Brigitte Wagner, Impressionen III, 2012, Absprengtechnik, Schenkung Brigitte Wagner,
Foto: Lengerer, Albstadt / © bei der Künstlerin
 
21. Juli 2018 bis 31. März 2019 (verlängert)
Herr Zinen spricht mit seinen Bäumen
Die Schenkung Brigitte Wagner – eine Auswahl

Finissage-Führung mit der Künstlerin: Sonntag, 31. März 2019, 15.00 Uhr

Druckgrafik in neuartiger Farbigkeit, atmosphärische Tonwerte und eine gesteigerte Freiheit im Umgang mit Naturnähe und lyrischer Abstraktion: Brigitte Wagner (*1940) bleibt der Darstellung der Landschaft verpflichtet und offenbart dabei bisher unbekannte Facetten ihres künstlerischen Schaffens.
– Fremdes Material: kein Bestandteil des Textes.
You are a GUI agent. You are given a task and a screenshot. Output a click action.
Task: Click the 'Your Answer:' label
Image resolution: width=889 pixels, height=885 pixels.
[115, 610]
In ca. 30 Bildern umkreist die Ausstellung die in Absprengtechnik realisierten Folgen um die ‚Impressionen“ und die Fantasiefigur ‚Herr Zinen‘ und gibt dabei einen spannenden Einblick in eine großzügige Schenkung: Im Dezember 2017 hat die Vollblut-Radiererin über 270 ihrer Werke an die Stadt Albstadt übergeben. Zusammen mit den mehr als 260 Arbeiten aus der Stiftung Sammlung Walther Groz besitzt das Kunstmuseum Albstadt nun das gesamte bisherige druckgrafische Werk der auf dem Fehlochhof bei Meßstetten lebenden Künstlerin.